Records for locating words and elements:
+++++
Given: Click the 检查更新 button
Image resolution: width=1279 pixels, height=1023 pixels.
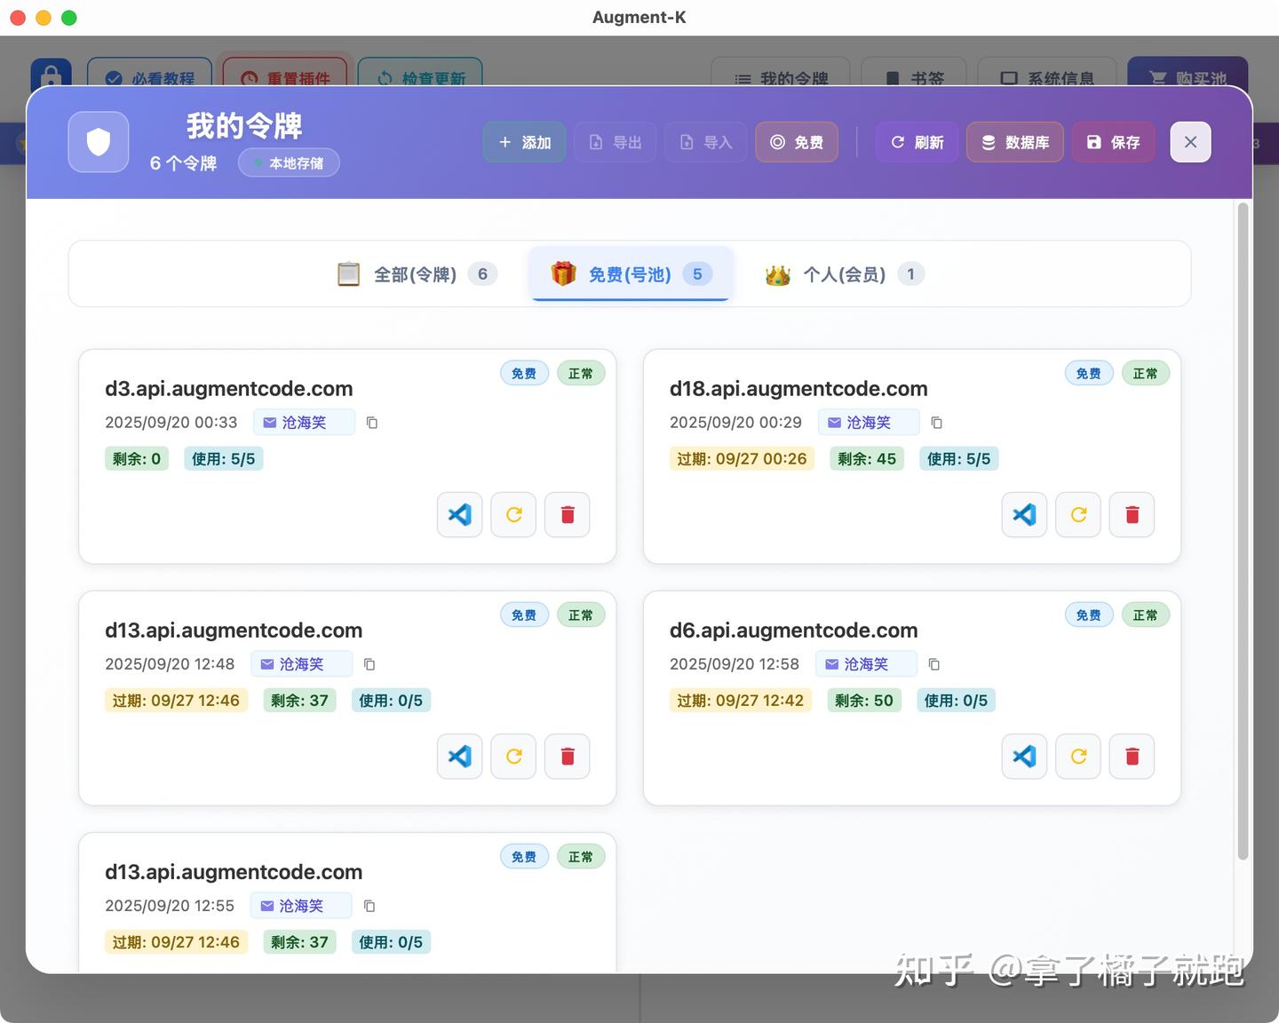Looking at the screenshot, I should click(420, 78).
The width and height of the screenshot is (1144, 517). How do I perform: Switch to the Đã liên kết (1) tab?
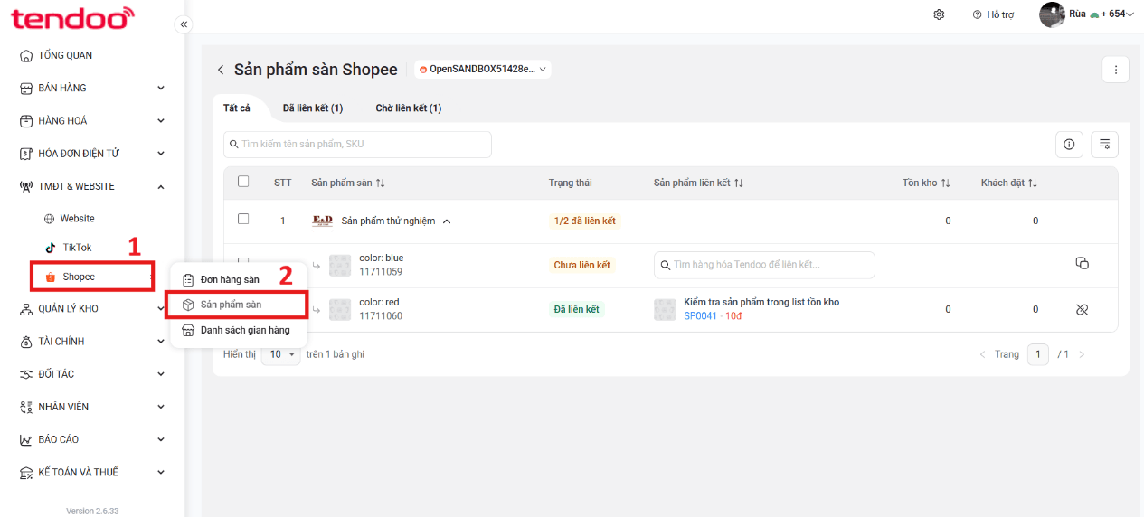click(x=313, y=108)
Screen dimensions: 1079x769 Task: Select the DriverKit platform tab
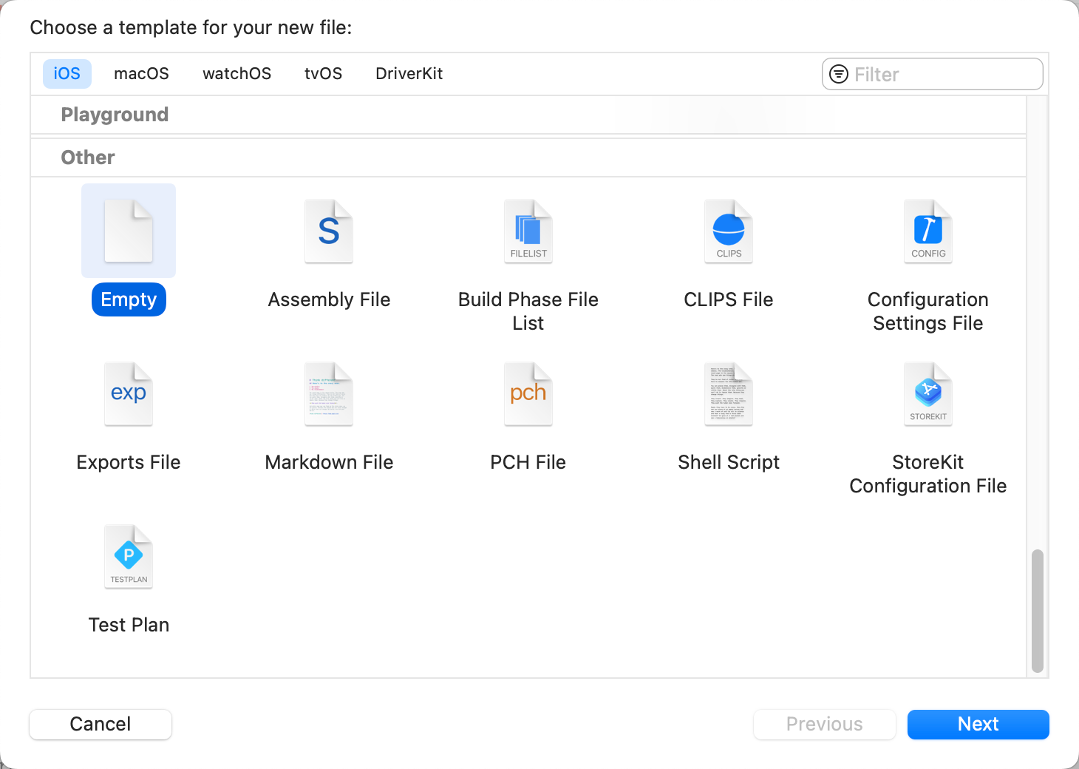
+++++
**Short exercise**.
Reproduce all of the material above verbatim, omitting the pictures from your answer.

**Solution to the exercise**.
Given: Click the 检查更新 button
Image resolution: width=1279 pixels, height=1023 pixels.
Looking at the screenshot, I should click(420, 78).
The width and height of the screenshot is (1144, 517). How do I perform: Switch to the Đã liên kết (1) tab?
click(x=313, y=108)
Screen dimensions: 1079x769 Task: Select the DriverKit platform tab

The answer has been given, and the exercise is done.